== What is required ==
The lines to copy are those in the listing below that contain the word "link".

== == ==

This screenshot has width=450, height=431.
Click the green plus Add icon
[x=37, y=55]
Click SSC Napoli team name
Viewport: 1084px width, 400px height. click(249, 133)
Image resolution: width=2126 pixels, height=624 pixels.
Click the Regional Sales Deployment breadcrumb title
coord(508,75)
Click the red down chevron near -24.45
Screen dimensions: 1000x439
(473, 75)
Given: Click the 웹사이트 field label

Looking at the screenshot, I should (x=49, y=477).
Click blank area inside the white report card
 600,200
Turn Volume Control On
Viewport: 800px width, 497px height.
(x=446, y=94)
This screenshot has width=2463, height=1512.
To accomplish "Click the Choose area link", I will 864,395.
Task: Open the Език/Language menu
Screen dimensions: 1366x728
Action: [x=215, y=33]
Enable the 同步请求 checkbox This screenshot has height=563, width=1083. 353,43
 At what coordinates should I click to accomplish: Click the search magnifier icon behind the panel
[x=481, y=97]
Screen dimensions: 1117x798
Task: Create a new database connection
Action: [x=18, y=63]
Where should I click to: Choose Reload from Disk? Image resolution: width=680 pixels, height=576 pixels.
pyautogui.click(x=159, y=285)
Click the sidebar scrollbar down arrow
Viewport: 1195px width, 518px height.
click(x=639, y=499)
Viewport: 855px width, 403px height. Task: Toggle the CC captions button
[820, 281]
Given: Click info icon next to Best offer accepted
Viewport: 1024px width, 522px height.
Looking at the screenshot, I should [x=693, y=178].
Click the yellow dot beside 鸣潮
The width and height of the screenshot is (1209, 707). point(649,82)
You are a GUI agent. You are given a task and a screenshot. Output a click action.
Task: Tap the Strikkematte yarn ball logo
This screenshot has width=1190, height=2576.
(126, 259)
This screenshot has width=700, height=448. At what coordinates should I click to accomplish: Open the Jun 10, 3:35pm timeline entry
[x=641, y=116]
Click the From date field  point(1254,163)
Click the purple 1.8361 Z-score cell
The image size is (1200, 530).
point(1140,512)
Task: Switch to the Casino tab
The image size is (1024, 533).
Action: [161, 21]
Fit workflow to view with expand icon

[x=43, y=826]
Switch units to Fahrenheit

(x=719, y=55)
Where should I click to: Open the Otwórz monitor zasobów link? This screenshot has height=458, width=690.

== == ==

== Answer to this problem ==
To accomplish "Click the Choose area link", I will 864,395.
Where should I click to: Open the Otwórz monitor zasobów link? This screenshot has height=458, width=690.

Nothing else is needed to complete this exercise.